* **MATERIAL PROVIDED**:
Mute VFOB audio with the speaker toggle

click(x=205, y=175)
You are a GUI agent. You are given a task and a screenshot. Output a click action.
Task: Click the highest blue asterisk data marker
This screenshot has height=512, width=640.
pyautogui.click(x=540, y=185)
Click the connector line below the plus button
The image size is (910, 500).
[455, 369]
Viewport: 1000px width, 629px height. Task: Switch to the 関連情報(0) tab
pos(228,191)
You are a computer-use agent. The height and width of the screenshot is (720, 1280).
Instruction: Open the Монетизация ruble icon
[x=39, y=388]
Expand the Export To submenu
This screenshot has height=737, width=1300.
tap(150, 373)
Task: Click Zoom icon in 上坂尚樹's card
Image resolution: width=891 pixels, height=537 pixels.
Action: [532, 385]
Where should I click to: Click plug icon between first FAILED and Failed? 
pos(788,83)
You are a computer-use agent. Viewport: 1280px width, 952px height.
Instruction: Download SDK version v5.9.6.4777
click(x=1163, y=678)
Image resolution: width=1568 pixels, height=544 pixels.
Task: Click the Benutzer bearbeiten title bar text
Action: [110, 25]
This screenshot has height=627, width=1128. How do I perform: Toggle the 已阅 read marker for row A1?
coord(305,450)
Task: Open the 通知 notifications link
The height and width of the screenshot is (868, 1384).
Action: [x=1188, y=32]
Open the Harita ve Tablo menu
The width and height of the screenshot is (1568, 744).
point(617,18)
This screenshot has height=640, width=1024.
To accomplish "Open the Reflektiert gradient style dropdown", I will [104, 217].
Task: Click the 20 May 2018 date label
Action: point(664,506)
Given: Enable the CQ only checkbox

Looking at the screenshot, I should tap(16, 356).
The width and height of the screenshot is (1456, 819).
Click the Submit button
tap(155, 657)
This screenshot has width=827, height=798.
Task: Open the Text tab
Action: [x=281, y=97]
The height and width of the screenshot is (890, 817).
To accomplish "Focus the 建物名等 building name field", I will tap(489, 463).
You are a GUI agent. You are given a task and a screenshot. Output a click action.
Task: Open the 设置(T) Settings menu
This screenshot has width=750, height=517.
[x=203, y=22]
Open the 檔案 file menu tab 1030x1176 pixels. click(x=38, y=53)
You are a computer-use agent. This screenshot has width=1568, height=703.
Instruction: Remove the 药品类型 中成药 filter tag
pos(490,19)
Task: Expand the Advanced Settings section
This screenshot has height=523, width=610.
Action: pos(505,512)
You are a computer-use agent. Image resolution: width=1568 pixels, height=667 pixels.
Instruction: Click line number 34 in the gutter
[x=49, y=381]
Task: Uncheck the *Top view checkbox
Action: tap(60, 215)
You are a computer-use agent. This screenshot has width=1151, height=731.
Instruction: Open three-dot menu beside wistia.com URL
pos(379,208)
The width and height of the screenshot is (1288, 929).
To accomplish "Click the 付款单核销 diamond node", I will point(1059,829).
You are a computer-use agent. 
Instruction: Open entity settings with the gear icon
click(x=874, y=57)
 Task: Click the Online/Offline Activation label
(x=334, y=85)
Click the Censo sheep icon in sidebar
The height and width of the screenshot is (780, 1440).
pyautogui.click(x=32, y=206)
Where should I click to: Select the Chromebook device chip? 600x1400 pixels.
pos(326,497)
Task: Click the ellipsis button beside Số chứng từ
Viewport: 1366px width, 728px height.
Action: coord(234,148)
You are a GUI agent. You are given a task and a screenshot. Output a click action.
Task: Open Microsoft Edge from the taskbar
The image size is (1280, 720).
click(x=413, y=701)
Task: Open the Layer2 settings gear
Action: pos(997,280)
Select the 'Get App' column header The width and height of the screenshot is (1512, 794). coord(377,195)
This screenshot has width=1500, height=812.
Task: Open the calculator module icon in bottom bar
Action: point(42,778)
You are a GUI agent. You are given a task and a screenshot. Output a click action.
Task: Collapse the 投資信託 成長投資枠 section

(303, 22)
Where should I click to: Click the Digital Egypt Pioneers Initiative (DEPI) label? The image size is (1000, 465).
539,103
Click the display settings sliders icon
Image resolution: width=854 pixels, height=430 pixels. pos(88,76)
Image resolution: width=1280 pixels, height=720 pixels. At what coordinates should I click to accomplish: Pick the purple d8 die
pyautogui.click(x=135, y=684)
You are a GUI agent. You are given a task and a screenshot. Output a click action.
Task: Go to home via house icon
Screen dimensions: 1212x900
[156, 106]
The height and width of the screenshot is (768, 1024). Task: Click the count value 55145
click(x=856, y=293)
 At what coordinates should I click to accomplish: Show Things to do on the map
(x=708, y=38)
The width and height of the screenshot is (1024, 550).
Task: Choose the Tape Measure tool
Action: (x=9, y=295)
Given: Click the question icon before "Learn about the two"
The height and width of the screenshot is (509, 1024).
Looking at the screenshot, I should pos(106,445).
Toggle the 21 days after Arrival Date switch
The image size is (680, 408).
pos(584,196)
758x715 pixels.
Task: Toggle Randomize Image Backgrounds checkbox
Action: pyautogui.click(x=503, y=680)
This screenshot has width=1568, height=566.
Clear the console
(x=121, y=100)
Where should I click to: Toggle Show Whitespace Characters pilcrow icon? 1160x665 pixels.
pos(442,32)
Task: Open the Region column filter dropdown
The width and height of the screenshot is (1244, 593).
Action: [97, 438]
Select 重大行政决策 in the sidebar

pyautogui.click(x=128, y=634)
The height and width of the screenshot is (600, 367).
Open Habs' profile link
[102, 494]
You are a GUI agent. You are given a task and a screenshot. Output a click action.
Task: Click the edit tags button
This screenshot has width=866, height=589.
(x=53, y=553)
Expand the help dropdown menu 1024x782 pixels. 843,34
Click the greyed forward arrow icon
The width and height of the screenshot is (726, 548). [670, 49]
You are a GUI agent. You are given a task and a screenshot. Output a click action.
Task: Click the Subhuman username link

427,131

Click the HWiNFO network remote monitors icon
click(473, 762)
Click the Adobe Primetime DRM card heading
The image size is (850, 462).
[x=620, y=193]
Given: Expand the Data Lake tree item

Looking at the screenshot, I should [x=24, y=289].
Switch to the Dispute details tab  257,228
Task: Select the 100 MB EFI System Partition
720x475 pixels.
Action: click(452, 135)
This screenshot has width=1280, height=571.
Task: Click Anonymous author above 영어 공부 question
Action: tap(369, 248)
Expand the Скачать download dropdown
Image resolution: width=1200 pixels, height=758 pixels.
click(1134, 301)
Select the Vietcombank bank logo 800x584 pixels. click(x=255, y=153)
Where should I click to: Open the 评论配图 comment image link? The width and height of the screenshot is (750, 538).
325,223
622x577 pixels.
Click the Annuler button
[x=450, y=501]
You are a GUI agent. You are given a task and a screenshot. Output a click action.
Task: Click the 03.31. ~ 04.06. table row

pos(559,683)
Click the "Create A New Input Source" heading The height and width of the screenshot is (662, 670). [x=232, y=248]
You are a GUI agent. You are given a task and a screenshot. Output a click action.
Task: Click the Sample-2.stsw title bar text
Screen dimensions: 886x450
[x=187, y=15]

* **WHAT YOU HAVE TO DO**:
Copy the material above line for line, changing nothing from start to end.

* **REPLY TO THE TASK**:
Mute VFOB audio with the speaker toggle

click(x=205, y=175)
You are a GUI agent. You are given a task and a screenshot. Output a click action.
Task: Click the highest blue asterisk data marker
This screenshot has height=512, width=640.
pyautogui.click(x=540, y=185)
Click the connector line below the plus button
The image size is (910, 500).
[455, 369]
Viewport: 1000px width, 629px height. Task: Switch to the 関連情報(0) tab
pos(228,191)
You are a computer-use agent. The height and width of the screenshot is (720, 1280).
Instruction: Open the Монетизация ruble icon
[x=39, y=388]
Expand the Export To submenu
This screenshot has height=737, width=1300.
tap(150, 373)
Task: Click Zoom icon in 上坂尚樹's card
Image resolution: width=891 pixels, height=537 pixels.
Action: [532, 385]
Where should I click to: Click plug icon between first FAILED and Failed? 
pos(788,83)
You are a computer-use agent. Viewport: 1280px width, 952px height.
Instruction: Download SDK version v5.9.6.4777
click(x=1163, y=678)
Image resolution: width=1568 pixels, height=544 pixels.
Task: Click the Benutzer bearbeiten title bar text
Action: [110, 25]
This screenshot has height=627, width=1128. How do I perform: Toggle the 已阅 read marker for row A1?
coord(305,450)
Task: Open the 通知 notifications link
The height and width of the screenshot is (868, 1384).
Action: [x=1188, y=32]
Open the Harita ve Tablo menu
The width and height of the screenshot is (1568, 744).
point(617,18)
This screenshot has height=640, width=1024.
To accomplish "Open the Reflektiert gradient style dropdown", I will [104, 217].
Task: Click the 20 May 2018 date label
Action: point(664,506)
Given: Enable the CQ only checkbox

Looking at the screenshot, I should tap(16, 356).
The width and height of the screenshot is (1456, 819).
Click the Submit button
tap(155, 657)
This screenshot has width=827, height=798.
Task: Open the Text tab
Action: [x=281, y=97]
The height and width of the screenshot is (890, 817).
To accomplish "Focus the 建物名等 building name field", I will tap(489, 463).
You are a GUI agent. You are given a task and a screenshot. Output a click action.
Task: Open the 设置(T) Settings menu
This screenshot has width=750, height=517.
[x=203, y=22]
Open the 檔案 file menu tab 1030x1176 pixels. click(x=38, y=53)
You are a computer-use agent. This screenshot has width=1568, height=703.
Instruction: Remove the 药品类型 中成药 filter tag
pos(490,19)
Task: Expand the Advanced Settings section
This screenshot has height=523, width=610.
Action: pos(505,512)
You are a computer-use agent. Image resolution: width=1568 pixels, height=667 pixels.
Instruction: Click line number 34 in the gutter
[x=49, y=381]
Task: Uncheck the *Top view checkbox
Action: tap(60, 215)
You are a computer-use agent. This screenshot has width=1151, height=731.
Instruction: Open three-dot menu beside wistia.com URL
pos(379,208)
The width and height of the screenshot is (1288, 929).
To accomplish "Click the 付款单核销 diamond node", I will point(1059,829).
You are a computer-use agent. 
Instruction: Open entity settings with the gear icon
click(x=874, y=57)
 Task: Click the Online/Offline Activation label
(x=334, y=85)
Click the Censo sheep icon in sidebar
The height and width of the screenshot is (780, 1440).
pyautogui.click(x=32, y=206)
Where should I click to: Select the Chromebook device chip? 600x1400 pixels.
pos(326,497)
Task: Click the ellipsis button beside Số chứng từ
Viewport: 1366px width, 728px height.
Action: coord(234,148)
You are a GUI agent. You are given a task and a screenshot. Output a click action.
Task: Open Microsoft Edge from the taskbar
The image size is (1280, 720).
click(x=413, y=701)
Task: Open the Layer2 settings gear
Action: pos(997,280)
Select the 'Get App' column header The width and height of the screenshot is (1512, 794). coord(377,195)
This screenshot has width=1500, height=812.
Task: Open the calculator module icon in bottom bar
Action: point(42,778)
You are a GUI agent. You are given a task and a screenshot. Output a click action.
Task: Collapse the 投資信託 成長投資枠 section

(303, 22)
Where should I click to: Click the Digital Egypt Pioneers Initiative (DEPI) label? The image size is (1000, 465).
539,103
Click the display settings sliders icon
Image resolution: width=854 pixels, height=430 pixels. pos(88,76)
Image resolution: width=1280 pixels, height=720 pixels. At what coordinates should I click to accomplish: Pick the purple d8 die
pyautogui.click(x=135, y=684)
You are a GUI agent. You are given a task and a screenshot. Output a click action.
Task: Go to home via house icon
Screen dimensions: 1212x900
[156, 106]
The height and width of the screenshot is (768, 1024). Task: Click the count value 55145
click(x=856, y=293)
 At what coordinates should I click to accomplish: Show Things to do on the map
(x=708, y=38)
The width and height of the screenshot is (1024, 550).
Task: Choose the Tape Measure tool
Action: (x=9, y=295)
Given: Click the question icon before "Learn about the two"
The height and width of the screenshot is (509, 1024).
Looking at the screenshot, I should pos(106,445).
Toggle the 21 days after Arrival Date switch
The image size is (680, 408).
pos(584,196)
758x715 pixels.
Task: Toggle Randomize Image Backgrounds checkbox
Action: pyautogui.click(x=503, y=680)
This screenshot has width=1568, height=566.
Clear the console
(x=121, y=100)
Where should I click to: Toggle Show Whitespace Characters pilcrow icon? 1160x665 pixels.
pos(442,32)
Task: Open the Region column filter dropdown
The width and height of the screenshot is (1244, 593).
Action: [97, 438]
Select 重大行政决策 in the sidebar

pyautogui.click(x=128, y=634)
The height and width of the screenshot is (600, 367).
Open Habs' profile link
[102, 494]
You are a GUI agent. You are given a task and a screenshot. Output a click action.
Task: Click the edit tags button
This screenshot has width=866, height=589.
(x=53, y=553)
Expand the help dropdown menu 1024x782 pixels. 843,34
Click the greyed forward arrow icon
The width and height of the screenshot is (726, 548). [670, 49]
You are a GUI agent. You are given a task and a screenshot. Output a click action.
Task: Click the Subhuman username link

427,131

Click the HWiNFO network remote monitors icon
click(473, 762)
Click the Adobe Primetime DRM card heading
The image size is (850, 462).
[x=620, y=193]
Given: Expand the Data Lake tree item

Looking at the screenshot, I should [x=24, y=289].
Switch to the Dispute details tab  257,228
Task: Select the 100 MB EFI System Partition
720x475 pixels.
Action: click(452, 135)
This screenshot has width=1280, height=571.
Task: Click Anonymous author above 영어 공부 question
Action: tap(369, 248)
Expand the Скачать download dropdown
Image resolution: width=1200 pixels, height=758 pixels.
click(1134, 301)
Select the Vietcombank bank logo 800x584 pixels. click(x=255, y=153)
Where should I click to: Open the 评论配图 comment image link? The width and height of the screenshot is (750, 538).
325,223
622x577 pixels.
Click the Annuler button
[x=450, y=501]
You are a GUI agent. You are given a task and a screenshot. Output a click action.
Task: Click the 03.31. ~ 04.06. table row

pos(559,683)
Click the "Create A New Input Source" heading The height and width of the screenshot is (662, 670). [x=232, y=248]
You are a GUI agent. You are given a task and a screenshot. Output a click action.
Task: Click the Sample-2.stsw title bar text
Screen dimensions: 886x450
[x=187, y=15]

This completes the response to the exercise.